__WHAT IS REQUIRED__: Copy every line below that has the word "click" in it.

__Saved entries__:
==================================================
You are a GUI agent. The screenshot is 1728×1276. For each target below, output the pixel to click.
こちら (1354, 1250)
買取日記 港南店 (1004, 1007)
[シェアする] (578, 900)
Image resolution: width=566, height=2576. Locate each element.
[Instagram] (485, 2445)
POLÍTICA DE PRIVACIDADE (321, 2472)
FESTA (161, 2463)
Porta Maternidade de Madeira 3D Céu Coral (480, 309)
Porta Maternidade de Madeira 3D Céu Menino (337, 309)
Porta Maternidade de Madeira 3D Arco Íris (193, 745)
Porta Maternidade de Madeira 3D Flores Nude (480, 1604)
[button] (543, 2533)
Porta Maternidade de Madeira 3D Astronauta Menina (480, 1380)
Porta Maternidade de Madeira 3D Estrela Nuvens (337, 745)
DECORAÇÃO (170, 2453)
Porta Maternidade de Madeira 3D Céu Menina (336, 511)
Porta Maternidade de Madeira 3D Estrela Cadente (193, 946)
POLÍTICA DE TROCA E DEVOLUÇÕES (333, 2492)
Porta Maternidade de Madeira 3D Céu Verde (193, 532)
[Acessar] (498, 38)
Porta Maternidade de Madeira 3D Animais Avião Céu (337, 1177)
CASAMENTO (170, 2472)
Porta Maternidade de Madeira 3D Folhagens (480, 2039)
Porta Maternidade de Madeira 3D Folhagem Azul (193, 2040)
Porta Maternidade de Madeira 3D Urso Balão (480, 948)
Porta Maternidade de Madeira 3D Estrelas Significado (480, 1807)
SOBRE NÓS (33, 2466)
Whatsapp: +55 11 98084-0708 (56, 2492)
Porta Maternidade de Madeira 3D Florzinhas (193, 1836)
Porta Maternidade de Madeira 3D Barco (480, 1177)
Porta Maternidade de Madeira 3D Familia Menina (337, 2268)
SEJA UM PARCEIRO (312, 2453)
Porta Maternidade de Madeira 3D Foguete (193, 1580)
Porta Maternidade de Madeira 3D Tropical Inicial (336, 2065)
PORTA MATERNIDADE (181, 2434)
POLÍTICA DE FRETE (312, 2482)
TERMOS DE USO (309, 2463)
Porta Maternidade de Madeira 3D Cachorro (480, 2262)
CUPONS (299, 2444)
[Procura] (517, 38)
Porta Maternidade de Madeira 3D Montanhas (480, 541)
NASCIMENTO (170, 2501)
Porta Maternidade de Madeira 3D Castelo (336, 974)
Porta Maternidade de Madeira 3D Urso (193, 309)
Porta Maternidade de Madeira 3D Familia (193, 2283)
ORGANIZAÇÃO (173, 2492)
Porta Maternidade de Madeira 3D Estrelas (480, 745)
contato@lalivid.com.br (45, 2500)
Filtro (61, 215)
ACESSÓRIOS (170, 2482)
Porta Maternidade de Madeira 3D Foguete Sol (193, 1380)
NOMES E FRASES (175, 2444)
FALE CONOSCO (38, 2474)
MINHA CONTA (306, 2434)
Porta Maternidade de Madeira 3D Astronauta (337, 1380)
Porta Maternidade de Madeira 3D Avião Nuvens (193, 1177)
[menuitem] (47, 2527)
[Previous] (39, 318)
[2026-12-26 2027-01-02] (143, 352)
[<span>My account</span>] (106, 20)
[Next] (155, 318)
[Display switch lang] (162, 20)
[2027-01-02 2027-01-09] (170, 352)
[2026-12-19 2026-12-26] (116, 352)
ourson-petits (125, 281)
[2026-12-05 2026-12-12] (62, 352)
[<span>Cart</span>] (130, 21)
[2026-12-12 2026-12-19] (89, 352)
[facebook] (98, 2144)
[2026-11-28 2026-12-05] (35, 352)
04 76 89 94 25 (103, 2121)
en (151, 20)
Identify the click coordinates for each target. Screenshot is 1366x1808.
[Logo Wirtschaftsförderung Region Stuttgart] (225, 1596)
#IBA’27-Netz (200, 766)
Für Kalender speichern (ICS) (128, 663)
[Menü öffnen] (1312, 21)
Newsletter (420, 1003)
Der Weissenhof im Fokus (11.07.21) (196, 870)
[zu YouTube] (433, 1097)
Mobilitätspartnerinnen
==================================================
__OUTPUT FOR THIS TASK__:
You are a GUI agent. The screenshot is 1728×1276. For each target below, output the pixel to click.
Identify the click coordinates for each target. Screenshot is 1366x1808.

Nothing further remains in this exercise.